--- Requirement ---
Search the records for the word "checkbox" and pick out every line that has it.

--- Material for this exercise ---
+++++
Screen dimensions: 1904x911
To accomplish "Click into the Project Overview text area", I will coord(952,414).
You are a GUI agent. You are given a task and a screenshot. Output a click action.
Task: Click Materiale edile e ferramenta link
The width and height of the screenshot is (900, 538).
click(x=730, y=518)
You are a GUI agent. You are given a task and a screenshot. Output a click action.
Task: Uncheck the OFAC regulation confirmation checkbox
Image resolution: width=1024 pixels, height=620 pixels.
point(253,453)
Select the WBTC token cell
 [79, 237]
+++++
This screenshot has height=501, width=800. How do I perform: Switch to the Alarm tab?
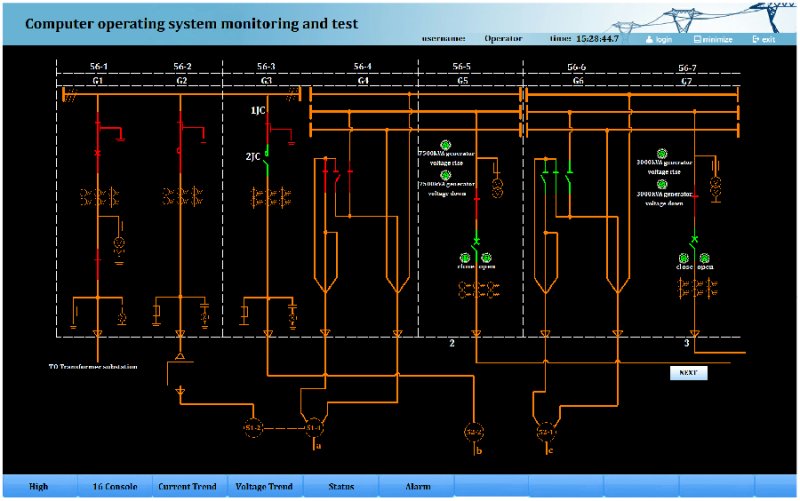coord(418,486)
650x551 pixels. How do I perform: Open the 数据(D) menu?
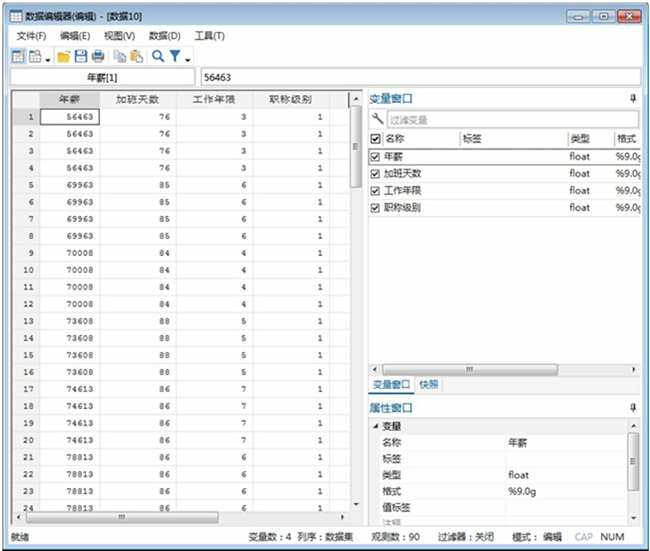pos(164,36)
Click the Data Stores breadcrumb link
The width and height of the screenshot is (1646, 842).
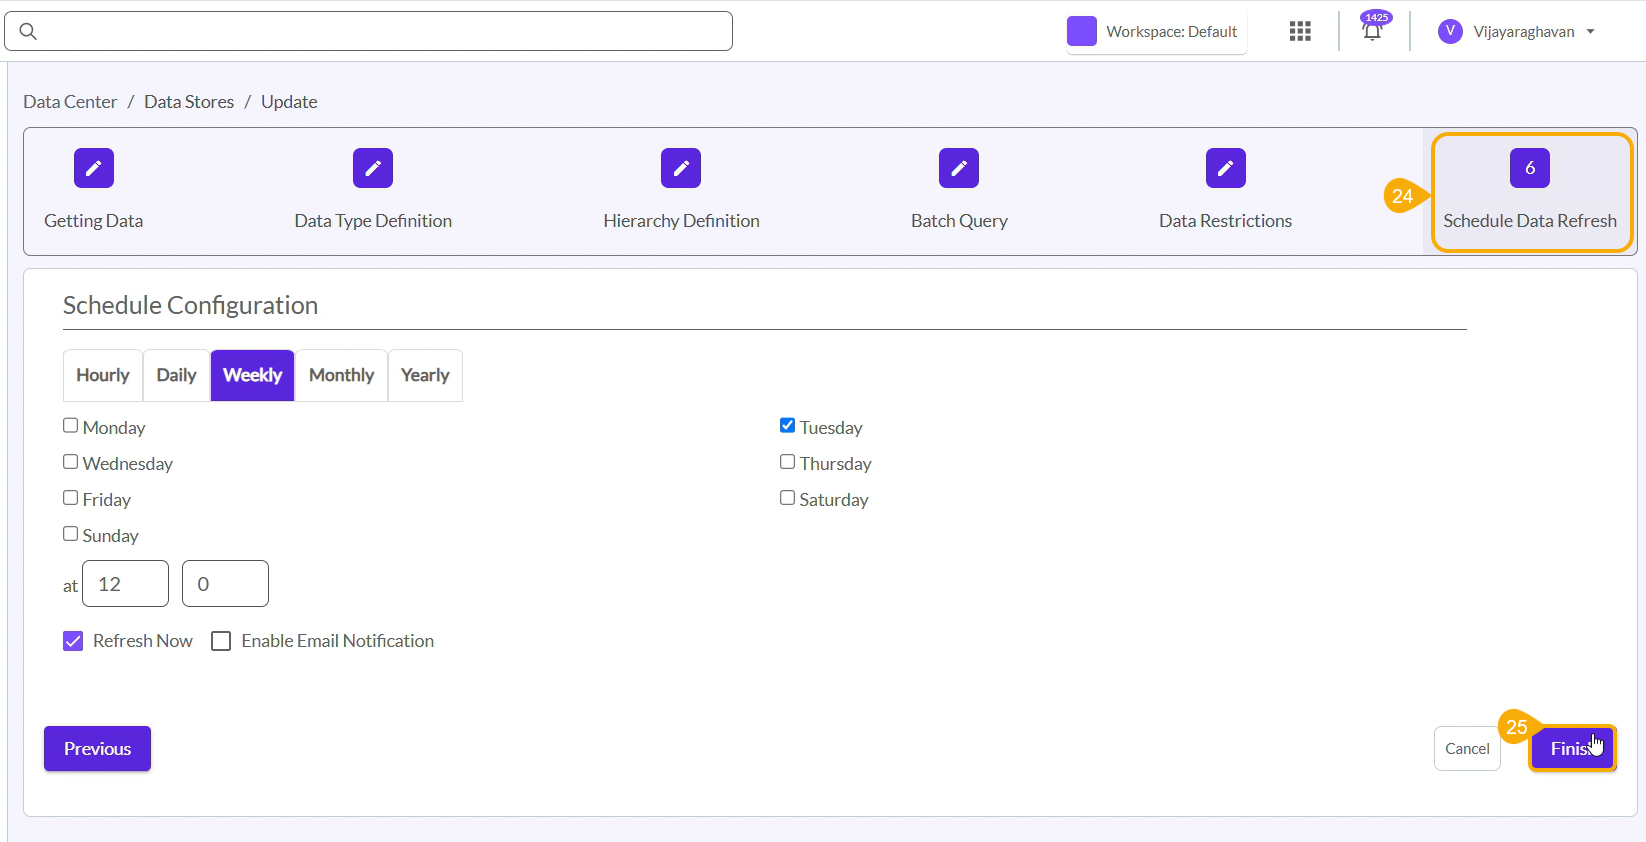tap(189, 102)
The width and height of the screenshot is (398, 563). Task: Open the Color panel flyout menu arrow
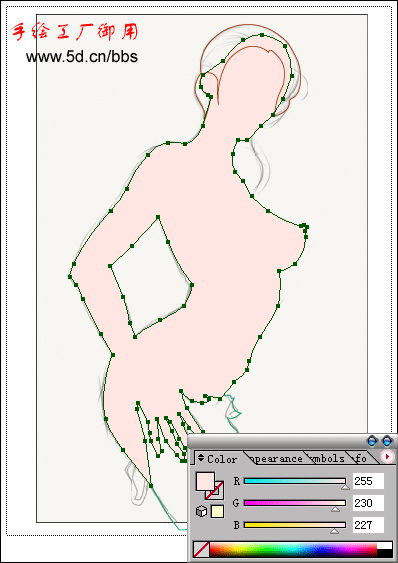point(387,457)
+++++
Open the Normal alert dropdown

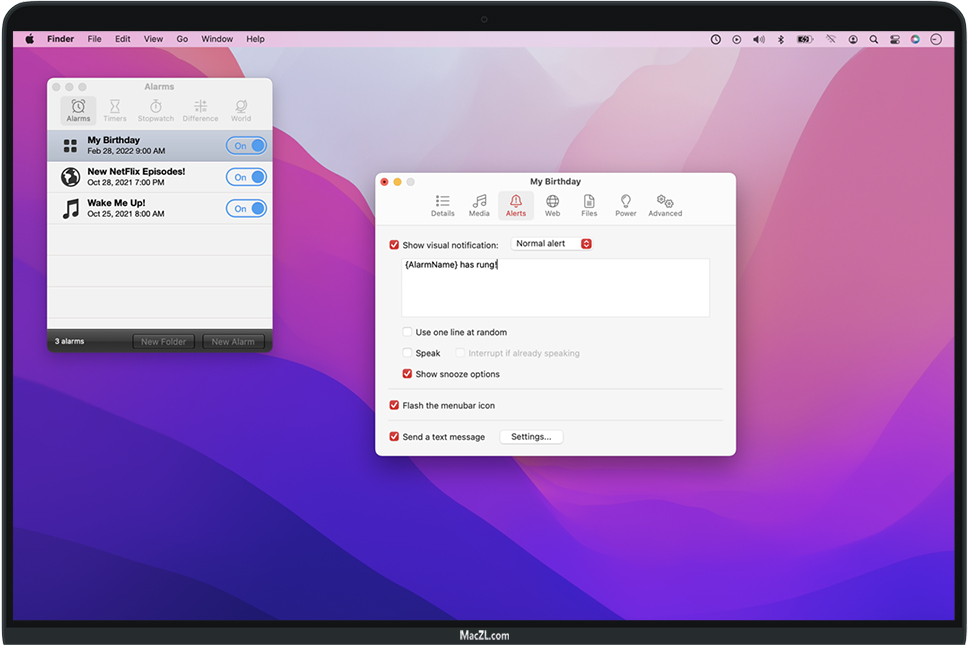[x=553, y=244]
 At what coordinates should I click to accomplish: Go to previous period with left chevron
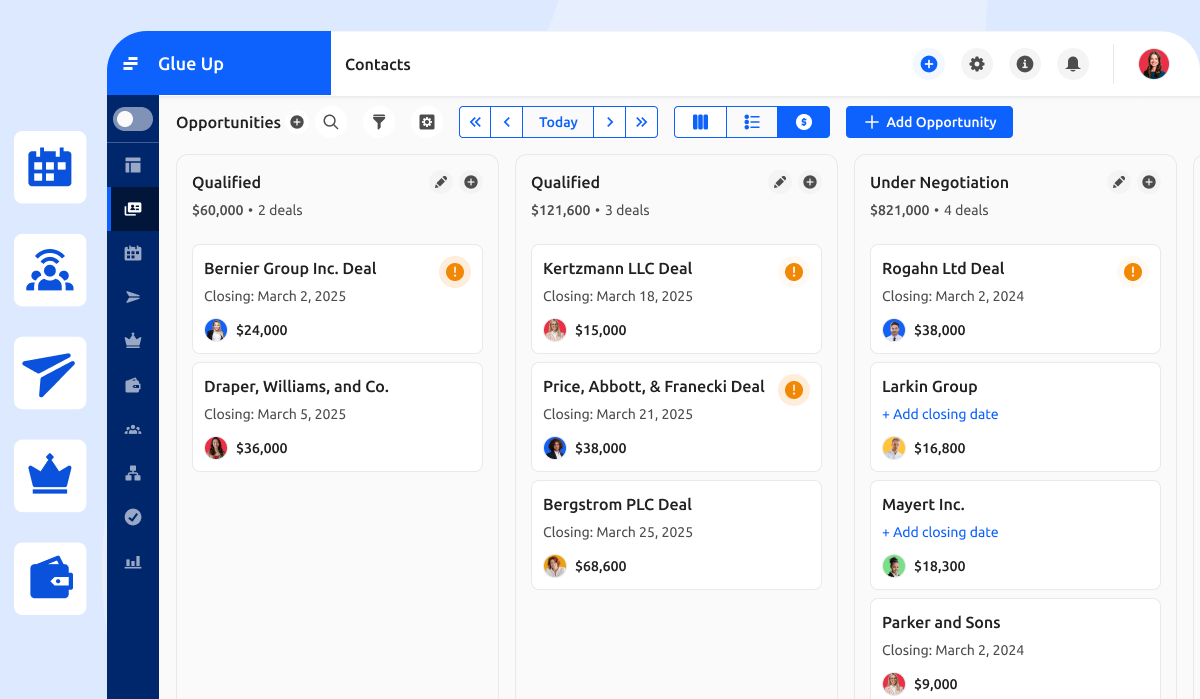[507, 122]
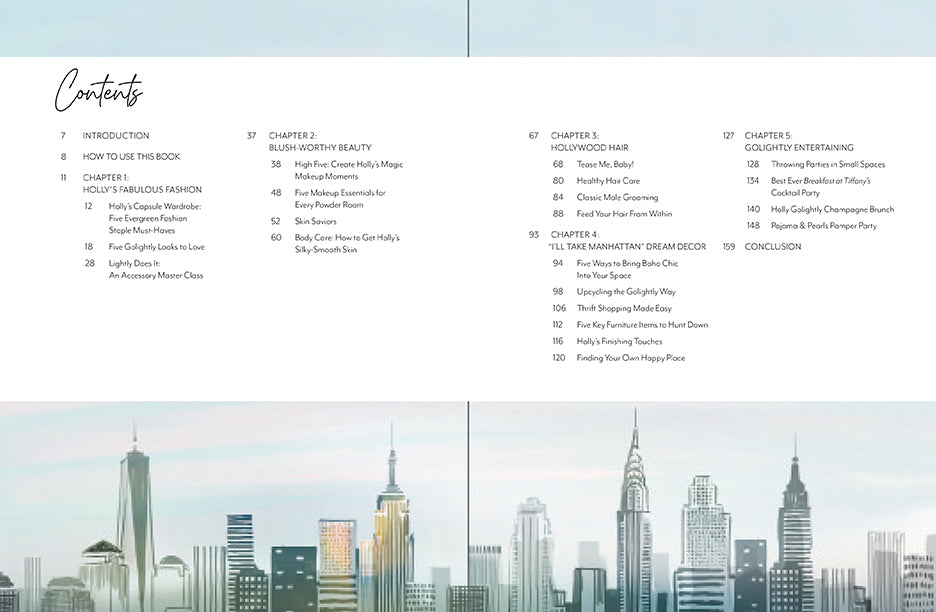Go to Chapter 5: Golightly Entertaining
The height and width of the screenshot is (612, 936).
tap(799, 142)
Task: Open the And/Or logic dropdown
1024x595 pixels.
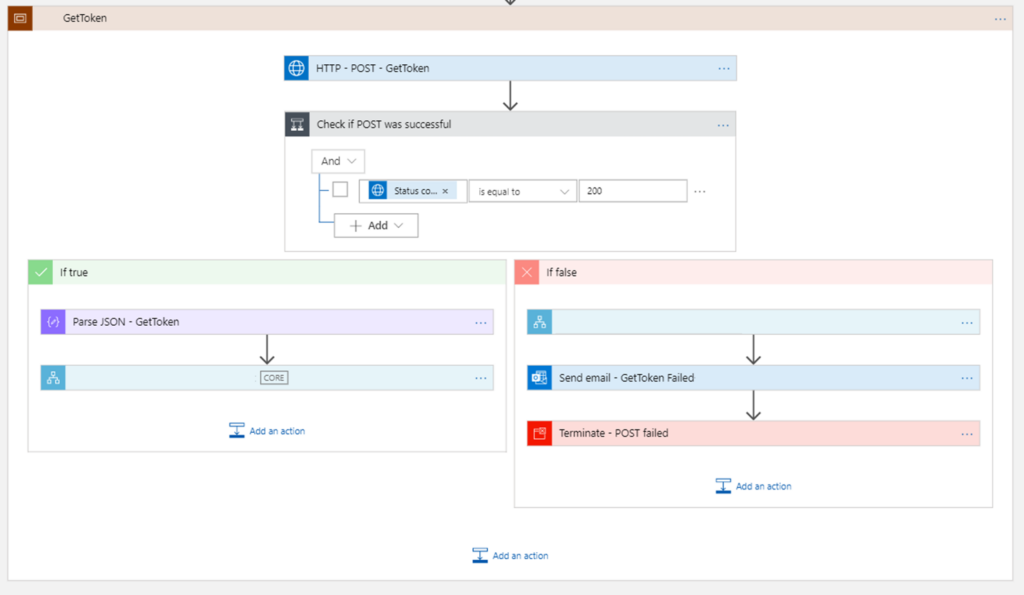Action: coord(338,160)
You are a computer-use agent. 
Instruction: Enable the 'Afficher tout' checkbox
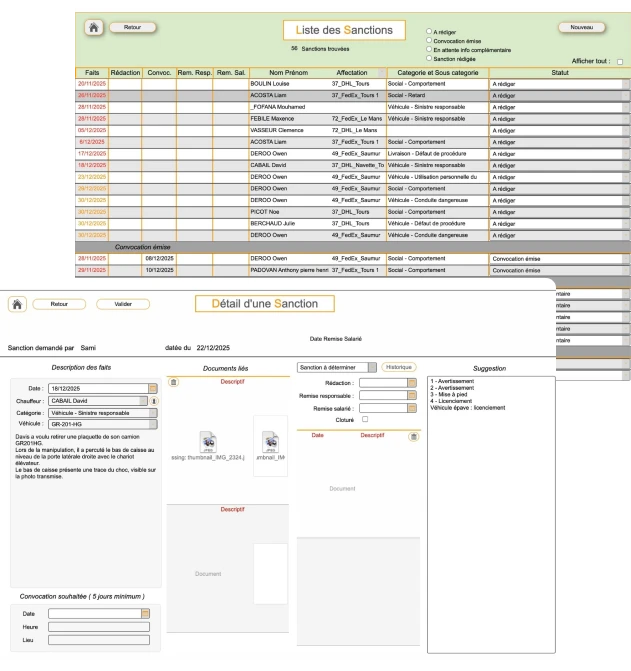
+++++
--- Result ---
Task: Uncheck the OFAC regulation confirmation checkbox
Instruction: Enable the 'Afficher tout' checkbox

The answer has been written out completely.